[Rows showing where targets appear]

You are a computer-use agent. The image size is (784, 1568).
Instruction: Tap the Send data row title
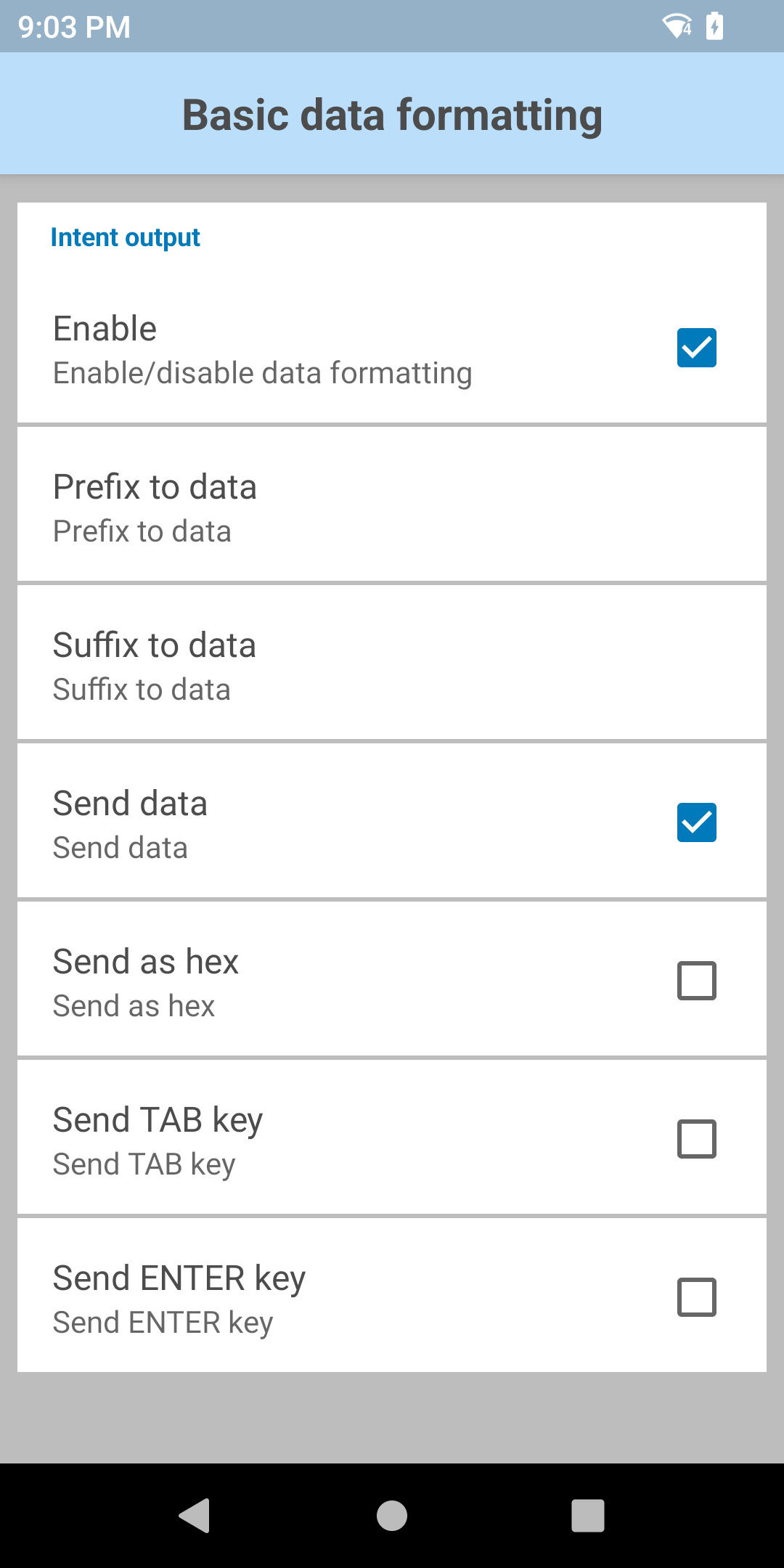(x=131, y=804)
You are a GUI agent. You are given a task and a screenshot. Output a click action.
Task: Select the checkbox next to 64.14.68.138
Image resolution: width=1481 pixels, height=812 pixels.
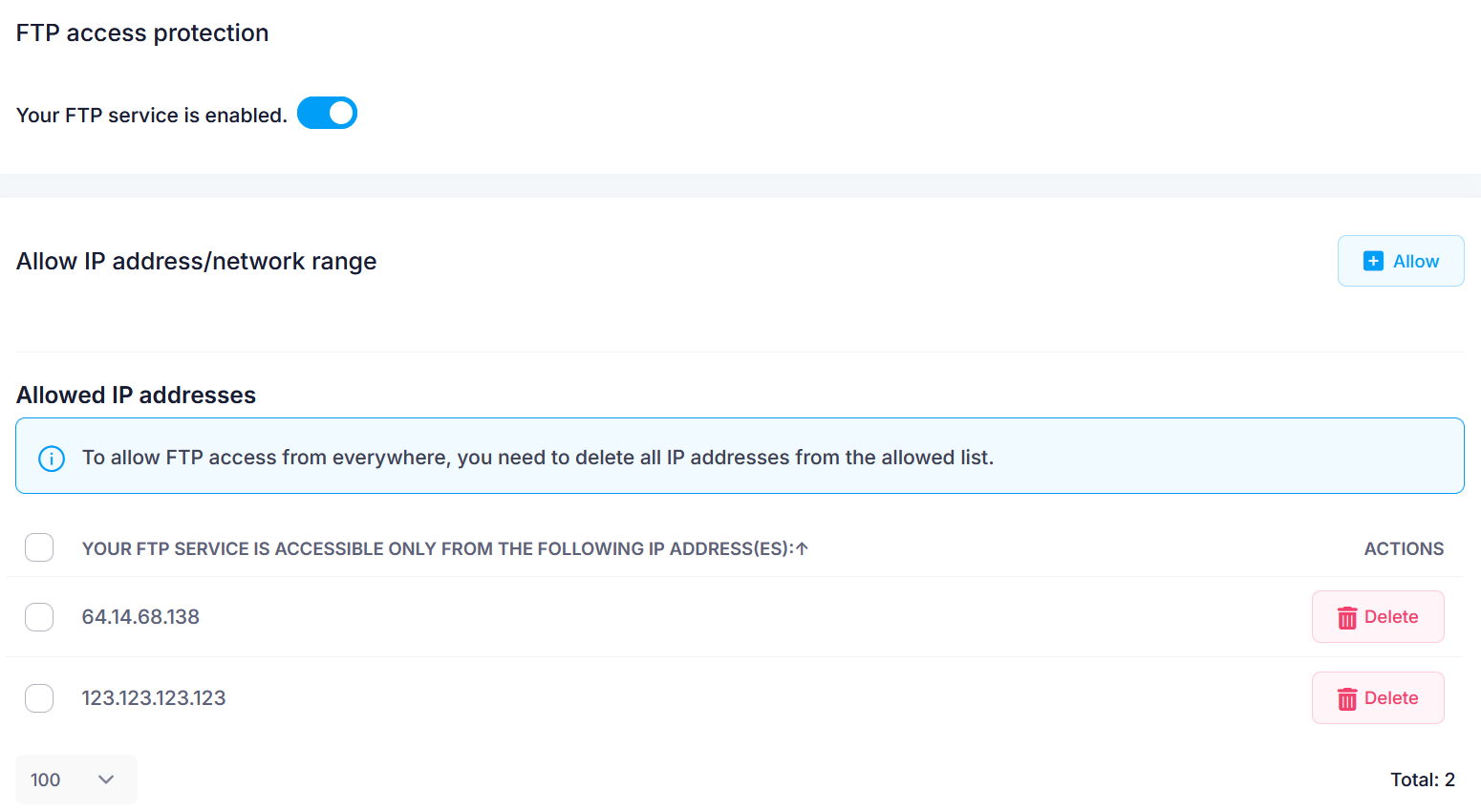click(38, 616)
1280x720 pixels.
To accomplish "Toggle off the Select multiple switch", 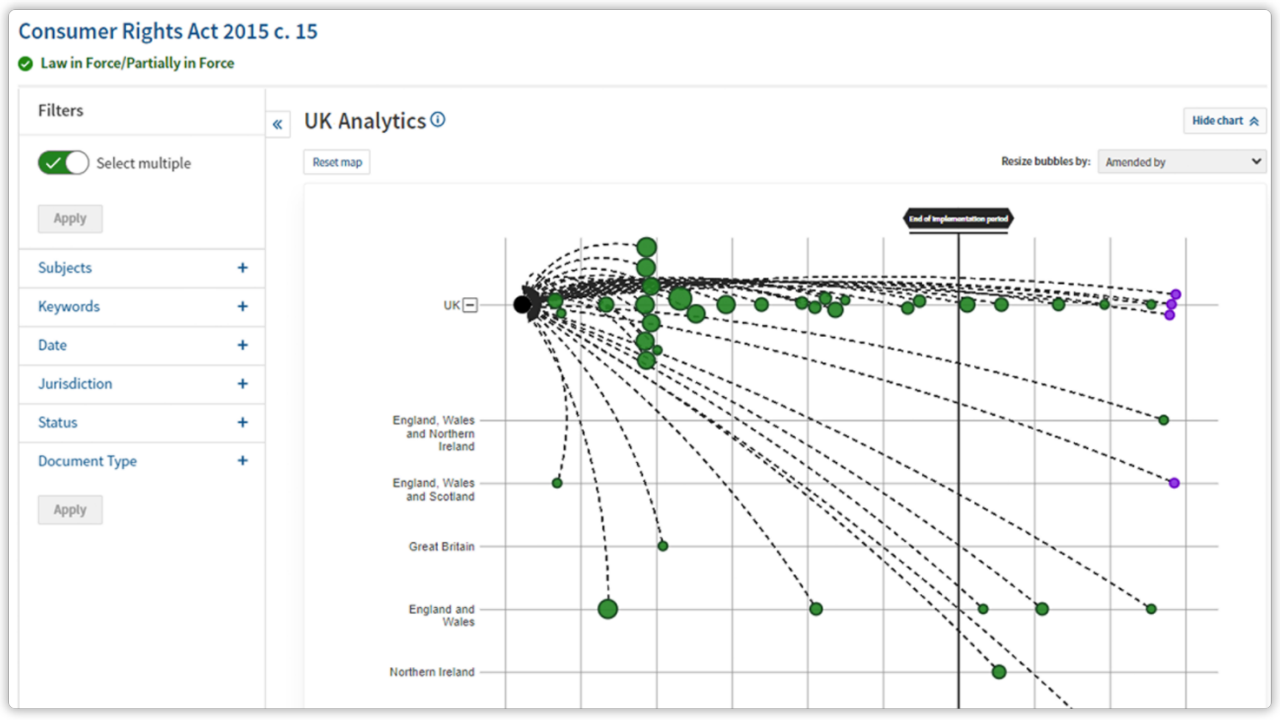I will [x=63, y=162].
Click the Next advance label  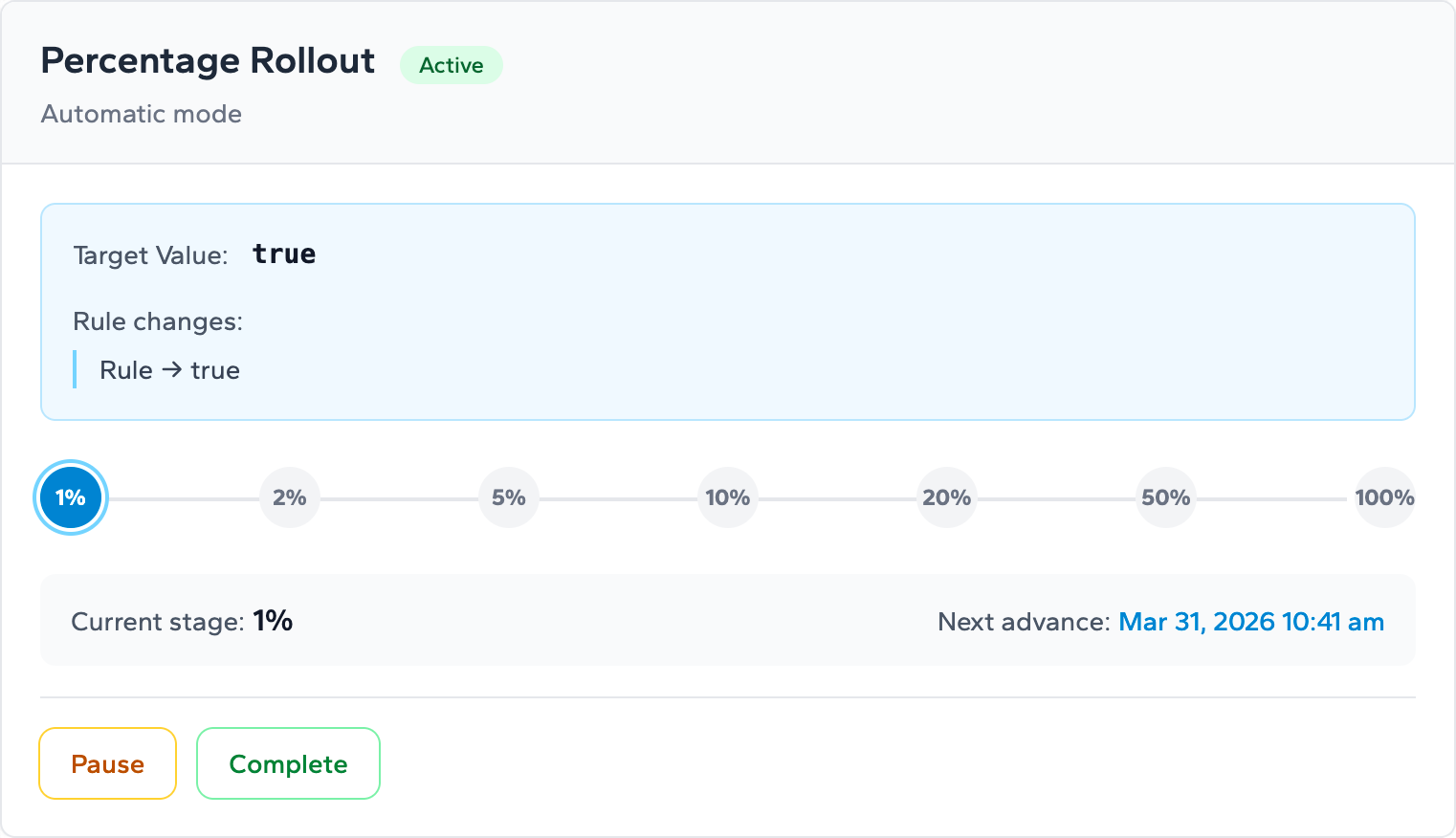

== Task requirements ==
Recast the lines from the first one through the line containing "click(38, 616)" as a JSON list of strings, one string per line and no blank lines. Leave the pictures out.

== Finished answer ==
[
  "You are a computer-use agent. The image size is (784, 1568).",
  "Instruction: Tap the Send data row title",
  "(x=131, y=804)",
  "You are a GUI agent. You are given a task and a screenshot. Output a click action.",
  "Task: Select the checkbox next to 64.14.68.138",
  "Image resolution: width=1481 pixels, height=812 pixels.",
  "click(38, 616)"
]